**WHAT YOU NEED TO DO:** Where does the word "text" appear in the data? Copy every line that holds it.

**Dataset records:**
┄┄┄┄┄┄┄┄┄┄┄┄┄┄┄┄┄┄┄┄
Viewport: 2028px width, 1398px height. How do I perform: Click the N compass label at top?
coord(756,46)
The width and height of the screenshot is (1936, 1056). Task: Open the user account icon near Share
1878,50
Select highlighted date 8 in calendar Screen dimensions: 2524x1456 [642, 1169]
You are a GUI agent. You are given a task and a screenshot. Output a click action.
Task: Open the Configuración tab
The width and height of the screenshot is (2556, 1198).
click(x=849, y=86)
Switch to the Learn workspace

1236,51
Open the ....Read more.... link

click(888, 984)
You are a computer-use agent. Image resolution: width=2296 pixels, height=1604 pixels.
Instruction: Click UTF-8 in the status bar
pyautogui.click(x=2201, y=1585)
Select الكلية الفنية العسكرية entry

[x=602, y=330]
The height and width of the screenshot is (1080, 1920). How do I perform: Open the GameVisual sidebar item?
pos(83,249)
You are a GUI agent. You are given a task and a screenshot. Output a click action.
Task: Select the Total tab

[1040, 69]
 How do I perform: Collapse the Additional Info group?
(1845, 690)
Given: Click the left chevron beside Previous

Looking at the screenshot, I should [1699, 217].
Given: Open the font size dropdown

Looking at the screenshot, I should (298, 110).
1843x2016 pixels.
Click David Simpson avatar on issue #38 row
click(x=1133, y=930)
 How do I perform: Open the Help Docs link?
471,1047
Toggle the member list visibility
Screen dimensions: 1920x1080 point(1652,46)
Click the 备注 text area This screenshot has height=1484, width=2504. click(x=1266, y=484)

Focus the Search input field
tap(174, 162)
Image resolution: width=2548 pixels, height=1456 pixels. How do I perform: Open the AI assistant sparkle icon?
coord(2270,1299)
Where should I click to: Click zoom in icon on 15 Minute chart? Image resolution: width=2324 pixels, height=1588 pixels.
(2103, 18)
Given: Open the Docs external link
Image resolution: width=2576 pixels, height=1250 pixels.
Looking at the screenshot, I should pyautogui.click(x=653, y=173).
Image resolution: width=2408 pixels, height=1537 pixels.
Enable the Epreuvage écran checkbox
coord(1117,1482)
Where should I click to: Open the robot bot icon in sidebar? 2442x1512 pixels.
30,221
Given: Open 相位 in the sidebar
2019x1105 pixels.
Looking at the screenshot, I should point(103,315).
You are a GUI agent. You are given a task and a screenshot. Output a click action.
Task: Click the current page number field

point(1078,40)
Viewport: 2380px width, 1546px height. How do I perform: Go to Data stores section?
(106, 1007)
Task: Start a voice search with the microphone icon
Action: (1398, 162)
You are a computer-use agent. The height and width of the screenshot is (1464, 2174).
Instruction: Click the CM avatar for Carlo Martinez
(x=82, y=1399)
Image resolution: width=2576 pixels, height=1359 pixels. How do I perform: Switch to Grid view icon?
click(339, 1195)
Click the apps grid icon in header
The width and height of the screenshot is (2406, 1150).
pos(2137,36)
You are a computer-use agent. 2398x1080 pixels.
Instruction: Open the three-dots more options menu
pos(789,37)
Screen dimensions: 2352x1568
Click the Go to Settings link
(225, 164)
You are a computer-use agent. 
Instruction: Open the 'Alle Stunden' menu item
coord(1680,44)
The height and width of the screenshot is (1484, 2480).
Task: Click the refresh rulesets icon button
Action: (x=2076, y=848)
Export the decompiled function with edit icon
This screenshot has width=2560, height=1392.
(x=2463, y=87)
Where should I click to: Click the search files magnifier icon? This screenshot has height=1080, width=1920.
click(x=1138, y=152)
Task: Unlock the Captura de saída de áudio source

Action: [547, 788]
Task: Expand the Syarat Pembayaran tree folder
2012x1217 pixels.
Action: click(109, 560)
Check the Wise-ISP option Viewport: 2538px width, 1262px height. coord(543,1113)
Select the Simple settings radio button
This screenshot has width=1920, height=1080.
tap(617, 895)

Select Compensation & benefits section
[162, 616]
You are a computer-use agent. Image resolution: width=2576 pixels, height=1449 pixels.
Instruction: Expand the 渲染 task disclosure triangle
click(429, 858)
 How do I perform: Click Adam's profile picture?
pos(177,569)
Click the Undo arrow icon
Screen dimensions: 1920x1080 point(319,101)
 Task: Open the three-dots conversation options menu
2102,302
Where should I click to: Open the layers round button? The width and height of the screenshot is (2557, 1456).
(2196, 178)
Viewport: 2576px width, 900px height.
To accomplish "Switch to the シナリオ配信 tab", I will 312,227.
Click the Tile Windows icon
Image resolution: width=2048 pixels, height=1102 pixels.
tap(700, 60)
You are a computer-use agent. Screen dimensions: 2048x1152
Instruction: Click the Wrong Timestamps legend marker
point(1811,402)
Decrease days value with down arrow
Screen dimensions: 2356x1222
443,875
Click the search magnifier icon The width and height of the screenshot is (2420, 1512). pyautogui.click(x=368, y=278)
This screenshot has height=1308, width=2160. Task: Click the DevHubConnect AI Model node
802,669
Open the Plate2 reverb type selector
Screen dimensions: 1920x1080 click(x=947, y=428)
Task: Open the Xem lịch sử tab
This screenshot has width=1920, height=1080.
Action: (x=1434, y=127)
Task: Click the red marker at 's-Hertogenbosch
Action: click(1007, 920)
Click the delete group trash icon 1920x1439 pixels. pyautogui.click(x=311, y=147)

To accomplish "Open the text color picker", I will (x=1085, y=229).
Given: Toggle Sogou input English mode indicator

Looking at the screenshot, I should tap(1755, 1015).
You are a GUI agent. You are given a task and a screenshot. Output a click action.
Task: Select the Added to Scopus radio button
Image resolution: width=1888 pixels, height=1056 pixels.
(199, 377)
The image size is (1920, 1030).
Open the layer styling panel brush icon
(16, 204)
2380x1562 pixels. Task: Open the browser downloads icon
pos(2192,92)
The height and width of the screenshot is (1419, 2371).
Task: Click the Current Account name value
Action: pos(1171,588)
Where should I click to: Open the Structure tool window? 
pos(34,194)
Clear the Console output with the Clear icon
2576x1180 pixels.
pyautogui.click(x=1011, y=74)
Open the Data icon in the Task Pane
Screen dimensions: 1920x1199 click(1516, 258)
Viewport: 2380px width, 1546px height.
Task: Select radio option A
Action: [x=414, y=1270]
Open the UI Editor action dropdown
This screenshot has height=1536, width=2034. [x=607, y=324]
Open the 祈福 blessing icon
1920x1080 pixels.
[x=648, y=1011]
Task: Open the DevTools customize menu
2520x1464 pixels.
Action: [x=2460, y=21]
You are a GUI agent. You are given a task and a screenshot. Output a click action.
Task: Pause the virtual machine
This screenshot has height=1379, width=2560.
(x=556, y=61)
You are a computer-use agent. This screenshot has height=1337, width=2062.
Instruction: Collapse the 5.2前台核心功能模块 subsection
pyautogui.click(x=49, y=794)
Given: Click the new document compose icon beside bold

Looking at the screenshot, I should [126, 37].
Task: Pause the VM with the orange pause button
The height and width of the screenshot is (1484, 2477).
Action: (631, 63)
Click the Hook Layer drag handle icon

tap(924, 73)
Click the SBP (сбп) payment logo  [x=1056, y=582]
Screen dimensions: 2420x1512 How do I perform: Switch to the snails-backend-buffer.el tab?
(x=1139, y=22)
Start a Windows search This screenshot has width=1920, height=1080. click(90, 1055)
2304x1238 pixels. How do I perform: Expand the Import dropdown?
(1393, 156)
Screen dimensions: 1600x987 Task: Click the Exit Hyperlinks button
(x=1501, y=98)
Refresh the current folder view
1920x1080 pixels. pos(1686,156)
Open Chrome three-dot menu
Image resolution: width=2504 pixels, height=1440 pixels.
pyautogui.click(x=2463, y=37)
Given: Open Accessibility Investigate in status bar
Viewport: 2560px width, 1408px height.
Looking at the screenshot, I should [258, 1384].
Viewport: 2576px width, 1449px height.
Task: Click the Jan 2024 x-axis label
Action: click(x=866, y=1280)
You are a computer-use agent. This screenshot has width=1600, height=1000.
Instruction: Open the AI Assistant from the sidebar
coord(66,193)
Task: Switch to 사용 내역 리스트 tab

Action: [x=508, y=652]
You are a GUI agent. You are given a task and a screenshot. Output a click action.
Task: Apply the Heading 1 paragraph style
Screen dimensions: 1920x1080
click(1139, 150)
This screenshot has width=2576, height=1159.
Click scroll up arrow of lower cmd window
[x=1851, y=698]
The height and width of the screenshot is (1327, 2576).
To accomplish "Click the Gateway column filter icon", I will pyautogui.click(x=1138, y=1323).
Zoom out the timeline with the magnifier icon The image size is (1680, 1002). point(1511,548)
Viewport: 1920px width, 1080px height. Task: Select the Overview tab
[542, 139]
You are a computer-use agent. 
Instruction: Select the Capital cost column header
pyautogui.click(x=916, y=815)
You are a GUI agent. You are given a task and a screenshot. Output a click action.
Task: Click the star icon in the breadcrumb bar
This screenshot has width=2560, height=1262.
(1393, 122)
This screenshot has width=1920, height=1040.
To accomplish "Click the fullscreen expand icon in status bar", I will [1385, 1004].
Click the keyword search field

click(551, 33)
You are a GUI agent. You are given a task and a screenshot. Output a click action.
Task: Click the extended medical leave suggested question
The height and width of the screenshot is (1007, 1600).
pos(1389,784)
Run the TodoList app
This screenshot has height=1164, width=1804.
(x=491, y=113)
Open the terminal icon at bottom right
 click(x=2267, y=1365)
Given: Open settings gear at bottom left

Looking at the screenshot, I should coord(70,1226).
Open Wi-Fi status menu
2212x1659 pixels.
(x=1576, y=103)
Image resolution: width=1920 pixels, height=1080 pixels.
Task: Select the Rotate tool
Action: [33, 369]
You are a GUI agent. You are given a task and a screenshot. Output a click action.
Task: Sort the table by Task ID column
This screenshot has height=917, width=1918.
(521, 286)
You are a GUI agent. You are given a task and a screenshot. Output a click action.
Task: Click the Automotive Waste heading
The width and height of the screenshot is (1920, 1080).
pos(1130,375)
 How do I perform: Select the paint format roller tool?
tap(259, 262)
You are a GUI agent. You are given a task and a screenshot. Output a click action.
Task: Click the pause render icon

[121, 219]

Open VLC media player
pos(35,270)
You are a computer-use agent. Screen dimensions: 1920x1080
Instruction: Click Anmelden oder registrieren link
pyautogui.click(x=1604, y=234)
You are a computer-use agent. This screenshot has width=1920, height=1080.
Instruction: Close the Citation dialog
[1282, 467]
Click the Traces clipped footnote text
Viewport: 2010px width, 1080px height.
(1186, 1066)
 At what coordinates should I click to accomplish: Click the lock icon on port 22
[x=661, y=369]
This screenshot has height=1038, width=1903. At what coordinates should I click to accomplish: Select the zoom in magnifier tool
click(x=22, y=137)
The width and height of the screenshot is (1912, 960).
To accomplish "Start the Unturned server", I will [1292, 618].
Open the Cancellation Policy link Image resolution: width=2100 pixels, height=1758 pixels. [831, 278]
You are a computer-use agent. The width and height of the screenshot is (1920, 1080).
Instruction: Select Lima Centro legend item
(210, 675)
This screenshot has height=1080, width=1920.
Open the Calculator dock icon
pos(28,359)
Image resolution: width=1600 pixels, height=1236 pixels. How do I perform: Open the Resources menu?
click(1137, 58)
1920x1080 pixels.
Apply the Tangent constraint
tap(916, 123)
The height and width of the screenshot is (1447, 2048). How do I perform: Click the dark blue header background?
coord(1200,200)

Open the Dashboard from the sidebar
┄┄┄┄┄┄┄┄┄┄┄┄┄┄┄┄┄┄┄┄
**WRITTEN RESPONSE:**
Click the 备注 text area This screenshot has height=1484, width=2504. click(x=1266, y=484)
To accomplish "Open the text color picker", I will (x=1085, y=229).
Click the Traces clipped footnote text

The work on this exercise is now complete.